Greece deserves acknowledgement for this. But Prime Minister Antonis Samaras, with an eye on his political future, is now requesting more financial leeway from European partners, mostly on tax policies.

Even socially minded economists (I count myself as one) who would have absolutely allowed the Greek people compensation for their income losses are pained about Mr. Samaras’ plans. His strategy is going in the wrong direction.

If he goes through with it, Mr. Samaras will restore the old Greece instead of laying the cornerstone for a new one. For example, he wants to reduce the extra levy on heating oil first introduced in 2011. Although the country would seem, from its geographic location, predestined for the expansion of renewable energy sources, proportionately Greece uses more oil, coal and nuclear energy than many European partners.

If he goes through with it, Mr. Samaras will restore the old Greece instead of laying the cornerstone for a new one.

Take Denmark as an example. This sun-deprived nation will enforce a strict ban on the use of fossil fuels in newly built private houses and office buildings in 2016. In sunny Greece, Mr. Samaras on the other hand plans to set his outdated energy-supply structure in stone through his tax plans. That would not only damage the trade balance, but also make it difficult to secure a brighter economic future for Greece. The same applies to his plans to lower the “solidarity tax” on higher incomes. That would harm the young generation and low-paid workers who are suffering the most from the effects of the crisis anyway.
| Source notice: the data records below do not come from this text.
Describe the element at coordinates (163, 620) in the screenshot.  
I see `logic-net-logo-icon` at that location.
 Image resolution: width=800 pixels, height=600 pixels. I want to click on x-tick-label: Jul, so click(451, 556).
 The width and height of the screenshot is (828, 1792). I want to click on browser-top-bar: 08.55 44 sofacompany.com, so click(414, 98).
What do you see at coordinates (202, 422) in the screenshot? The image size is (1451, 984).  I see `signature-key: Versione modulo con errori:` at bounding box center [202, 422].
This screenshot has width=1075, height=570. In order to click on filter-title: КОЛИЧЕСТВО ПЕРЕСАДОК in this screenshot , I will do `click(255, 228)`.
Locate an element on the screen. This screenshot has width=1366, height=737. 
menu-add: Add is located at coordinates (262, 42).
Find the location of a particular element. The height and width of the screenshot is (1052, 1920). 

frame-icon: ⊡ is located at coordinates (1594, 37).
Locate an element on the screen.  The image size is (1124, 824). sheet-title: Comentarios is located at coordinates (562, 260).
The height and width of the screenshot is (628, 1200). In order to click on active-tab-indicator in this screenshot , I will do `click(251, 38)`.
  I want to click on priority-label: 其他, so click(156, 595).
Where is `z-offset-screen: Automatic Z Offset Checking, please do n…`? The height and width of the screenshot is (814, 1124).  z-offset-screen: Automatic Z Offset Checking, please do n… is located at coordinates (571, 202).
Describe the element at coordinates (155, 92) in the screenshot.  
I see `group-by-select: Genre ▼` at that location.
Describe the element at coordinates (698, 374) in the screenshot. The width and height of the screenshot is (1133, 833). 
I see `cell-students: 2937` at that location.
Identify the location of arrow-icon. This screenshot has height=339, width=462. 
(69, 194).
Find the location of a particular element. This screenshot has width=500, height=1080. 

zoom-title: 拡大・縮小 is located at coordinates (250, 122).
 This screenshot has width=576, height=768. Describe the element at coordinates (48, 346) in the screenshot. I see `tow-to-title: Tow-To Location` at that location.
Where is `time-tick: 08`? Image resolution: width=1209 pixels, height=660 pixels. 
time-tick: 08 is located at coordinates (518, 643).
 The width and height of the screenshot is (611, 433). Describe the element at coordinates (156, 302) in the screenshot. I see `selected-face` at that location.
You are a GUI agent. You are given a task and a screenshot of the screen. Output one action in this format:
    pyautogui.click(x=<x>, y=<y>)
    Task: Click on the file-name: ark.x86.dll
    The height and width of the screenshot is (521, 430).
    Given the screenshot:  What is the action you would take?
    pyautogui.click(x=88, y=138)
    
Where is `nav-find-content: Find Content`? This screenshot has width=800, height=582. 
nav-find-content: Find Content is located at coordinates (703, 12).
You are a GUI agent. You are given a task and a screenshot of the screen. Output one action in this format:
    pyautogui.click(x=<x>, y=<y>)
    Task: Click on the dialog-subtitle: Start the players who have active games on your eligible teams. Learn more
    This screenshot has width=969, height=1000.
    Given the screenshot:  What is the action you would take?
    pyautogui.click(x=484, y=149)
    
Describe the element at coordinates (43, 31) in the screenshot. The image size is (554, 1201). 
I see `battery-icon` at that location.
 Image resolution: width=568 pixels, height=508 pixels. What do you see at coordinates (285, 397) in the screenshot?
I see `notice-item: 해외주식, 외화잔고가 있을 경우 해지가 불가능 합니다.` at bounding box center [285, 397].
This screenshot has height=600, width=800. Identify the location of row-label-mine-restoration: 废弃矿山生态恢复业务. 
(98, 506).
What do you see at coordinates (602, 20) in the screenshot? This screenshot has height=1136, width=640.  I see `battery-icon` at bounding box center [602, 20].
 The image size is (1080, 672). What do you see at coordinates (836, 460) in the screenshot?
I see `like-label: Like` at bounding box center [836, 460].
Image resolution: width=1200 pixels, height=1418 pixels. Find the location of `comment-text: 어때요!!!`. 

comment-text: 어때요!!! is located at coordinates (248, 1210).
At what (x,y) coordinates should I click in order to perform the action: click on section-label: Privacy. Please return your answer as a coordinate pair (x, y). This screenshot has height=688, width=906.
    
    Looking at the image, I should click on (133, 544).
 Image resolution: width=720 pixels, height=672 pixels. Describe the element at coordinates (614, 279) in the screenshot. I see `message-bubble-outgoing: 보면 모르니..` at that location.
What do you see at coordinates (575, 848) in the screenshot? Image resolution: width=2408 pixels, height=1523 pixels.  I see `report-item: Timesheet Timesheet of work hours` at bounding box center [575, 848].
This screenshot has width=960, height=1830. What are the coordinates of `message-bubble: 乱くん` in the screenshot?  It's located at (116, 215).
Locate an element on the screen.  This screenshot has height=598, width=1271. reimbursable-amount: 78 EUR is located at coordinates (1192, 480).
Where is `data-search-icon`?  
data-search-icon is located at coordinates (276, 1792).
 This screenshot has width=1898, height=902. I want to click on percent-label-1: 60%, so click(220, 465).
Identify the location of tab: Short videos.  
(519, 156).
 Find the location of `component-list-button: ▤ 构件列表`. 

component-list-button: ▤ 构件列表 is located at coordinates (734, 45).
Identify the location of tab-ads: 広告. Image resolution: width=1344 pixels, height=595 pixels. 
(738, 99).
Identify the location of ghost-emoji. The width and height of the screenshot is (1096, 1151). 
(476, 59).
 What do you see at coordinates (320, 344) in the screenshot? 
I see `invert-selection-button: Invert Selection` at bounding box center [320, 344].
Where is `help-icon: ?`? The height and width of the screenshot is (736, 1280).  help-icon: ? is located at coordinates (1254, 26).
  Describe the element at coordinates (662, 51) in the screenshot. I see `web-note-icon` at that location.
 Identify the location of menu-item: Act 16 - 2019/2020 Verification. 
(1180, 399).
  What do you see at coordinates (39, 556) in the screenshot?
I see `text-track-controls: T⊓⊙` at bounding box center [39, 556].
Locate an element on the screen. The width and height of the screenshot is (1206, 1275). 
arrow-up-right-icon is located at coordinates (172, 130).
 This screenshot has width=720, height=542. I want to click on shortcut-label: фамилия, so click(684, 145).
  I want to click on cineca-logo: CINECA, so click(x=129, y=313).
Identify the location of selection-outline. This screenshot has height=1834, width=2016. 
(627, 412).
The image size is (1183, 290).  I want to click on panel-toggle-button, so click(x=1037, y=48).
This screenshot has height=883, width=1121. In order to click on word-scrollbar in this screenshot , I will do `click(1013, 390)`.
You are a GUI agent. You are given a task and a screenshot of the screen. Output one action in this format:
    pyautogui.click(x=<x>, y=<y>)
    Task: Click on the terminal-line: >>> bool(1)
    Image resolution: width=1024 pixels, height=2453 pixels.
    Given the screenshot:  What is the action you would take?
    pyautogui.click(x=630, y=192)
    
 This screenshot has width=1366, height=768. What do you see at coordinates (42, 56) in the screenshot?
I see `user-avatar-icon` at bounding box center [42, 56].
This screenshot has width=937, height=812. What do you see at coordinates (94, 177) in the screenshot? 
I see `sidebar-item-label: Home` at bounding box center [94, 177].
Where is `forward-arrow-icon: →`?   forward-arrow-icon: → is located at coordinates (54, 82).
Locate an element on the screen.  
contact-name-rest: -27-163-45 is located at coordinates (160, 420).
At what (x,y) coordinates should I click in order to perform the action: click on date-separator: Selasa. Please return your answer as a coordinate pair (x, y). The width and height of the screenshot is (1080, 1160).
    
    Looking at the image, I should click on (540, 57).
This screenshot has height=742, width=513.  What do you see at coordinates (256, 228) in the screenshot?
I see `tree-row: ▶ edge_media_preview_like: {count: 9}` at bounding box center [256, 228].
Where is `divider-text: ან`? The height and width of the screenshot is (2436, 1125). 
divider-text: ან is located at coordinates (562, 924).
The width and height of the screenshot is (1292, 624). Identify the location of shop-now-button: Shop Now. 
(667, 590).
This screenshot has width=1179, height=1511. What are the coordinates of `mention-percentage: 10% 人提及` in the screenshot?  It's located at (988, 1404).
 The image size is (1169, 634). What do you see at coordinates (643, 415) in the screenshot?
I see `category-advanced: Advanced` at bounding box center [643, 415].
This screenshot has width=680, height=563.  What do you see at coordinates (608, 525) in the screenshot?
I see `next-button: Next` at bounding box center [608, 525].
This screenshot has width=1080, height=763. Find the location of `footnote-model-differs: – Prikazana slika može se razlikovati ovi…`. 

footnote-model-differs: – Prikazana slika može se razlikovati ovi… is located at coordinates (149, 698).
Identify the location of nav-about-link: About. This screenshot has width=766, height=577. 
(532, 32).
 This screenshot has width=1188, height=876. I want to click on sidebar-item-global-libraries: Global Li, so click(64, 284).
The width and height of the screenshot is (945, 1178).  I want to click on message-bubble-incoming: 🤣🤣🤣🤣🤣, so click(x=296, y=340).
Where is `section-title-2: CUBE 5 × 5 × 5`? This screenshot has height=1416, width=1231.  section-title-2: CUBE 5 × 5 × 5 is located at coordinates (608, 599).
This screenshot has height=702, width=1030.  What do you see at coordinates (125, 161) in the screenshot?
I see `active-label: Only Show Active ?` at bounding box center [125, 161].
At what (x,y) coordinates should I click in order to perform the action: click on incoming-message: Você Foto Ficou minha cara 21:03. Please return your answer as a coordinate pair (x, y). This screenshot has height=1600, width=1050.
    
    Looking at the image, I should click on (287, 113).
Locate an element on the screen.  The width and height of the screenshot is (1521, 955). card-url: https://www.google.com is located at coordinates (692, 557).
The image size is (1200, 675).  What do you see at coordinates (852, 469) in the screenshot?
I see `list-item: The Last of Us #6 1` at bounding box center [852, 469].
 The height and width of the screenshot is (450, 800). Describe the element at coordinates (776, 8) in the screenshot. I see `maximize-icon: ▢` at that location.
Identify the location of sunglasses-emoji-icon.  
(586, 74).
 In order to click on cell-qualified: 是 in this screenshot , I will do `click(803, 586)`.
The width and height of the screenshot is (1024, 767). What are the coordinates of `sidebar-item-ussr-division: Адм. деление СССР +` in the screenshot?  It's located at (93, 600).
Also, property taxes would be lowered, especially for those with a second home. A property tax was insisted upon by the European Commission, IMF and European Central Bank after the crisis and a moderate tax ensures that existing economic assets will be efficiently used. For example, some owners of big houses on the Peloponnese Peninsula in southern Greece have recently discovered that they can rent out the ground floor profitably to fledgling companies.

Generally, top politicians should ask themselves where they see their country in 2030. To develop a long-term vision, and to align the political strategy consistently with it, is especially important in crisis-stricken countries.

Greece can still do a lot for its sustainability without having to ask permission from Brussels or anywhere else. The creation of new businesses, the most natural source of employment growth, could be tax-free for the first two years of operation. They could also reduce taxes on the purchase of cars and motorcycles with cleaner engines, or on the construction of energy-efficient real estate.

Young Greeks don’t just need jobs, they need to believe their country can develop a sustainable economic structure.

Greek policies could also be used to revive accelerated licensing procedures for new industrial zones, a system used for the Olympic Games in 2004. The settlement of companies in structurally weak regions could be further supported through a loosening of bureaucratic restrictions.

The politicians in Athens, however, must make a core decision first: Do they want to re-establish the privileges and structures of the pre-crisis times? Or do they want to bank on the promising potential of the younger generation and new companies?

The answer should be clear. It is the younger generation whose trust in Greece’s future must be strengthened. Young Greeks don’t just need jobs, they need to believe their country can develop a sustainable economic structure. Not until this confidence is achieved will Greece be over the hump.